Please rewrite the stretch of lines from the one containing "The image size is (1202, 776)." through the one containing "pos(296,50)", substituting "menu" for "dropdown" and leaving everything else as it is.

--- start Extracted information ---

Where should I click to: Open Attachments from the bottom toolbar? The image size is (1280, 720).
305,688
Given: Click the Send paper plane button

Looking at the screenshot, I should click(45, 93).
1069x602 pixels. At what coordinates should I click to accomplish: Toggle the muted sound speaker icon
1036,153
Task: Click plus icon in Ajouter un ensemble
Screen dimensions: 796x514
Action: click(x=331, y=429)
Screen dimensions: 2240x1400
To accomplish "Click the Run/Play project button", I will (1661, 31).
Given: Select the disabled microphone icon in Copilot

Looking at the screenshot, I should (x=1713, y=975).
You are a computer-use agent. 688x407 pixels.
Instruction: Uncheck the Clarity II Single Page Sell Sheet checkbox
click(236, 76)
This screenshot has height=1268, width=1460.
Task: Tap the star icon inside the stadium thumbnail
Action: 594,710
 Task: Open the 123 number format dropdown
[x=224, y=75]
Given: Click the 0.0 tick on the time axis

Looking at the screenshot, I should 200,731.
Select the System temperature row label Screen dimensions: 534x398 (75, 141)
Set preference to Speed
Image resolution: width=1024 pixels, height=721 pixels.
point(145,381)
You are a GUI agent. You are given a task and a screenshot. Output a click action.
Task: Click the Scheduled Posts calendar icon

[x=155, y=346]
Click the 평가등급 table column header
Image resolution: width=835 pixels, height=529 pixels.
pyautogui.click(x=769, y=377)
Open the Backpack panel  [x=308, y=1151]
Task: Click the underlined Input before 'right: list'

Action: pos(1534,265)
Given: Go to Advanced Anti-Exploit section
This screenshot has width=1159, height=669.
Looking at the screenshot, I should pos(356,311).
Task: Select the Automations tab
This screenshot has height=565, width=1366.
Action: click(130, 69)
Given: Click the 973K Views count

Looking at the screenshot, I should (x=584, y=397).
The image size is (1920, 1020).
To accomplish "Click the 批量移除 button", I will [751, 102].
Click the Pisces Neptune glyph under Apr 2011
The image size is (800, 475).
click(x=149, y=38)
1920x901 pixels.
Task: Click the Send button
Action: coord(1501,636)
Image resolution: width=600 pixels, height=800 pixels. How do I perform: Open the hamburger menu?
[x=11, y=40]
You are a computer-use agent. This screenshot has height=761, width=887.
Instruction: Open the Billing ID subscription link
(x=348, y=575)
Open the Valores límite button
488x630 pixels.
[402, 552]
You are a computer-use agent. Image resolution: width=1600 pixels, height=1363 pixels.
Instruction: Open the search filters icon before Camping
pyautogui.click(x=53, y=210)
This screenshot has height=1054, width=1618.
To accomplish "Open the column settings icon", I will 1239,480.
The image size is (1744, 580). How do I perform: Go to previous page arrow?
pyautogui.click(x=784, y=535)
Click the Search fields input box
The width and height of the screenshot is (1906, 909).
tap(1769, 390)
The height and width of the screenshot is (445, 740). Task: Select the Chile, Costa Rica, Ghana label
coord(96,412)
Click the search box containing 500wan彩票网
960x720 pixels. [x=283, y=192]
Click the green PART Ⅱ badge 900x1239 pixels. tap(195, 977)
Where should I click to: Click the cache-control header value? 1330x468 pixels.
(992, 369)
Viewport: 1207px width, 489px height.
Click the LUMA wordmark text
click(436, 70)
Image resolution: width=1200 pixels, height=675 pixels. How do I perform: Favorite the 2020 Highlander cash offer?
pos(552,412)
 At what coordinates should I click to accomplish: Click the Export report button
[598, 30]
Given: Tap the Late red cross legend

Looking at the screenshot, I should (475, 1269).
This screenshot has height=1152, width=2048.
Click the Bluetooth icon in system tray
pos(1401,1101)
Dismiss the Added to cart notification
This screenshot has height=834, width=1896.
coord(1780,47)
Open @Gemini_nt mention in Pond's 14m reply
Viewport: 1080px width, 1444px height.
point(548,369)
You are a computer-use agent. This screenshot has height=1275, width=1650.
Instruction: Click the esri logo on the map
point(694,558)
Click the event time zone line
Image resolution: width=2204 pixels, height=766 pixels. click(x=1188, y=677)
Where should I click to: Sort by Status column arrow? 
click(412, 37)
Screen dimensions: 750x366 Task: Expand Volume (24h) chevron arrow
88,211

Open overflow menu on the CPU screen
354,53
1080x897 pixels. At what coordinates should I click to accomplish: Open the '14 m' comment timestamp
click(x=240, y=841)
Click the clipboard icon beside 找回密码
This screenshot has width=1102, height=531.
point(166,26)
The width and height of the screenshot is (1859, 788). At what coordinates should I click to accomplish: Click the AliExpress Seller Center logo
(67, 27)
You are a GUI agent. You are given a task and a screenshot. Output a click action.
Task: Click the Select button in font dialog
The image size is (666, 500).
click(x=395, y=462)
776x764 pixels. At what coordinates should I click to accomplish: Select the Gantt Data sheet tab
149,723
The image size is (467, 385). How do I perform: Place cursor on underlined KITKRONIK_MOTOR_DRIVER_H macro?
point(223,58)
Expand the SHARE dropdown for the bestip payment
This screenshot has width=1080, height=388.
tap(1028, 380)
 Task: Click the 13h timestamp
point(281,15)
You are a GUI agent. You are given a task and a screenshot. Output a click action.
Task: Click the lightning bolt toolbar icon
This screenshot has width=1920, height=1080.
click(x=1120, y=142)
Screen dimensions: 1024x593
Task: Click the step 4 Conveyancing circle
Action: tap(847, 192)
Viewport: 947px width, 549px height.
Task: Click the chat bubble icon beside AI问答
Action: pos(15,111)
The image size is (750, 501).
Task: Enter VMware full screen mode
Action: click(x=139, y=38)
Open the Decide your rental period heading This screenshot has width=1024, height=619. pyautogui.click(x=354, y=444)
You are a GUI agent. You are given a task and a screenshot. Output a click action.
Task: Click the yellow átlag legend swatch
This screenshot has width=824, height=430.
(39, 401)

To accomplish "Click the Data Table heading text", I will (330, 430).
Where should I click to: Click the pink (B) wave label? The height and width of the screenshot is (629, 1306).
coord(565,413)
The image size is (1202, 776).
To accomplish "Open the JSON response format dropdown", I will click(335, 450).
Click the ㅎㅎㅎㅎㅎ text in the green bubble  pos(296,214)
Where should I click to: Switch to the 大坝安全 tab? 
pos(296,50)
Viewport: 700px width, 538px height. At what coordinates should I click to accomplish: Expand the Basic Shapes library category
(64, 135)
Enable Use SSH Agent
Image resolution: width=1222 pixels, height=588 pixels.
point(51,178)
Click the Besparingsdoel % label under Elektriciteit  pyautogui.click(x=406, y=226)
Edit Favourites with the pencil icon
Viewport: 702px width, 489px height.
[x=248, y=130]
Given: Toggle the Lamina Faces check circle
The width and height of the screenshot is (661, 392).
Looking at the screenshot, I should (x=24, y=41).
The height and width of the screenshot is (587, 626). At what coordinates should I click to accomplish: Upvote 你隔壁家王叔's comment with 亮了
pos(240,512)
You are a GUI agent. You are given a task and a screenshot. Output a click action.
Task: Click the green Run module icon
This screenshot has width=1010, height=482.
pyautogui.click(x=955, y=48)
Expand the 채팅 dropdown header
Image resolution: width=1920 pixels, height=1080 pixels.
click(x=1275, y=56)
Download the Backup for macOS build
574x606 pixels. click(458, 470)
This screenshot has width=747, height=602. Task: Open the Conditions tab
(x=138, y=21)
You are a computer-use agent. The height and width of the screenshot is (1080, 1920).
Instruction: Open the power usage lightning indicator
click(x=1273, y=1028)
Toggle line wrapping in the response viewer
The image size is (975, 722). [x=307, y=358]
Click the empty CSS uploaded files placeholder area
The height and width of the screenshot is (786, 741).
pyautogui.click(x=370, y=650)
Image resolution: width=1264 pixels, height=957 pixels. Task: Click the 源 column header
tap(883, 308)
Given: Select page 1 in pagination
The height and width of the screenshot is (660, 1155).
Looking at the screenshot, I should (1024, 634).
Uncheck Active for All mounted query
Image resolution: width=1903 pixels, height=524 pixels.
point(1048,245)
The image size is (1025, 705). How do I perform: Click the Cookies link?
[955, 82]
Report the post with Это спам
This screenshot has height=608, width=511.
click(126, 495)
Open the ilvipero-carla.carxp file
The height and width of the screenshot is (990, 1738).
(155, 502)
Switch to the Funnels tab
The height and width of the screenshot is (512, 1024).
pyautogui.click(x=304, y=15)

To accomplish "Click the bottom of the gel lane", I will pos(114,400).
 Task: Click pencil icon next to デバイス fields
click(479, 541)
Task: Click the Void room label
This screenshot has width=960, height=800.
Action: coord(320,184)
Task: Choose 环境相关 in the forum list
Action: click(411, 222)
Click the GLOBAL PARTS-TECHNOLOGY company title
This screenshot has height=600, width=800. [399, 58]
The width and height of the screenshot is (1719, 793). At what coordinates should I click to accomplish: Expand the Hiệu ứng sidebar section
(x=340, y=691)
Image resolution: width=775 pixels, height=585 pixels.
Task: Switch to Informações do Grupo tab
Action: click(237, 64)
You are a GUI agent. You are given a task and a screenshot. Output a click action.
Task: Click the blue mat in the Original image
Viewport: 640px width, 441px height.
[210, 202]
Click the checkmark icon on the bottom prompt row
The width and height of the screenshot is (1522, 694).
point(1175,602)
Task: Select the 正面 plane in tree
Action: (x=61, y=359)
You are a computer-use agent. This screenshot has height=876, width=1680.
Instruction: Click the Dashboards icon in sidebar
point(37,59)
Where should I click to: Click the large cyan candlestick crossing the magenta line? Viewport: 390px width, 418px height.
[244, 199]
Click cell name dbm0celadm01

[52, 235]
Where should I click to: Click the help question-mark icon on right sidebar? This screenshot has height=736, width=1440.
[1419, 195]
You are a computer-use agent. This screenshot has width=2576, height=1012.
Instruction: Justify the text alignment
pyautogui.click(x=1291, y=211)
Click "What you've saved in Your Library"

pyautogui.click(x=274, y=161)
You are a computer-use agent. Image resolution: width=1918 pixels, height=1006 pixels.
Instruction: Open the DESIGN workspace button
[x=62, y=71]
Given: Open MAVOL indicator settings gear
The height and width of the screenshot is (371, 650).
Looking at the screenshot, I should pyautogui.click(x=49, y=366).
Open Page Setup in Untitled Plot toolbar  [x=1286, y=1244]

--- end Extracted information ---

### Written answer
The image size is (1202, 776).
To accomplish "Open the JSON response format menu", I will click(335, 450).
Click the ㅎㅎㅎㅎㅎ text in the green bubble  pos(296,214)
Where should I click to: Switch to the 大坝安全 tab? 
pos(296,50)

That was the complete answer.